アカネの忘れもの

「詳しくうかがってもよろしいでしょうか?」

 落ち着いた素振りをしていたがショウタの鼓動は強く打ち始めていた。

「彼女の忘れものみたいなものなんですが、アカネさん、亡くなる日の午前にマインドコピーをされていたんです」

「マインドコピー!?」


 友人はアカネが進めていた研究について話し始めた。文系出身のショウタは研究について詳細に聞いたことがなかった。アカネも積極的に話さなかった。

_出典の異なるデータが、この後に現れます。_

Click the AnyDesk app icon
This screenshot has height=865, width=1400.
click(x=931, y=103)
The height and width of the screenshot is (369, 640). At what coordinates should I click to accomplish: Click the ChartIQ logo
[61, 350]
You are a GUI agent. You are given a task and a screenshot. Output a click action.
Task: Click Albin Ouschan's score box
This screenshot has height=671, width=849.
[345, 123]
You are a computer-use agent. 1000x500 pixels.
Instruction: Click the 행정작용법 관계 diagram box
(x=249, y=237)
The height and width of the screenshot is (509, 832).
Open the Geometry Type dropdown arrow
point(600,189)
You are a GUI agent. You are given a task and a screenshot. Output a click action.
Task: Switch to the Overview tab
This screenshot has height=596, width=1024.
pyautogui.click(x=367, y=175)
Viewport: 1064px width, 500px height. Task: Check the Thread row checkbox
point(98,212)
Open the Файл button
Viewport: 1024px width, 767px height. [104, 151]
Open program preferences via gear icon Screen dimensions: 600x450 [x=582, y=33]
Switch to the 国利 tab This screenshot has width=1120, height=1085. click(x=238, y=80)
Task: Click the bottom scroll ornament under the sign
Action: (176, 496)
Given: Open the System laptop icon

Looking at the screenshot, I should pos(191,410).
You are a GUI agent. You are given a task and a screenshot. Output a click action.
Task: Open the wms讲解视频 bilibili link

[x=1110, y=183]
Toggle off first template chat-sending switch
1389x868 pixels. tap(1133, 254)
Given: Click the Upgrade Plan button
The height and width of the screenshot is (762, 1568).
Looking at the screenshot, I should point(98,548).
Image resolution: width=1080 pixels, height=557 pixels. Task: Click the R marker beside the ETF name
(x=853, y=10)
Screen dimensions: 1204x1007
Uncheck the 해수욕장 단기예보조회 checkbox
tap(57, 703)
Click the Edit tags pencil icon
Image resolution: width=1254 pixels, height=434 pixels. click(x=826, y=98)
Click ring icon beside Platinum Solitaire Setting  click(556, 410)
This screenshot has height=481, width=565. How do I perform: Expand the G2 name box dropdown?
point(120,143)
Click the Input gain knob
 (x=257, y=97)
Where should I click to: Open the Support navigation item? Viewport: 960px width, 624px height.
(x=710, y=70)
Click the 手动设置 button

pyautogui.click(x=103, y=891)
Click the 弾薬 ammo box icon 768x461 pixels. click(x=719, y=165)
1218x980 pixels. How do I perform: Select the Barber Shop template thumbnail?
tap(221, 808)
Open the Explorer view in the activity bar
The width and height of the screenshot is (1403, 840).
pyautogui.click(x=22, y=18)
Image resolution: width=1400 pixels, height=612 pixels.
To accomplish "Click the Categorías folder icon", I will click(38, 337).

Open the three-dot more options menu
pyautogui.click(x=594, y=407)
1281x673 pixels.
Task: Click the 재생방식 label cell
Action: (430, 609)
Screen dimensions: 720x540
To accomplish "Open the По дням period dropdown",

「うちの研究室で行っていたのは、精神の電子化です。SFみたいな話ですよね」

「AIとかアンドロイドみたいなものですか?」

「少し違います。人間の精神をコンピューターにコピーする研究です」

「そ、そんなことができるのですか?」

「まだ非公開の技術です。条件付きですがコピーが可能なレベルに達していました」

「条件?」

「コピーできるのは三日間の短期記憶だけです。古い記憶のコピーはできません」

「でも、ほぼ妻なんですよね」

「性格や嗜好しこうは大部分が再現できます」


「あなたは妻と話しをしたのですか?」

「・・・・・・私、アカネさんがいなくなって、辛くて、悲しくなって、彼女の研究データにアクセスしたんです。そうしたら、当日の彼女のデータが残っていることが分かったんです」

 ショウタはつばをゴクリとのみ込んだ。


「どうしても話しがしたくて、教授に内緒でシステムを起動したんです」

「アカネさんは・・・・・・・と言ってもプログラムですが、いつものままでした。とても癒された気分でした」

 ショウタは黙ってその友人を見つめて聞いた。


「そのうち、彼女は本物の自分や、旦那であるあなたと話がしたいと言い出しました。これも研究の一環だって」

「・・・・・・で、私、事実を言ってしまったんです。残酷な事をしてしまったのかもしれません。彼女はひどく落ち込みました。何より残されたあなたのことを心配していました」

「彼女が・・・・・・話しをしたいと言っているのですか?」

「はい。あなたさえよければと」

 断る理由はなかった。

 今すぐ全速力で駆け付けたい気持ちだった。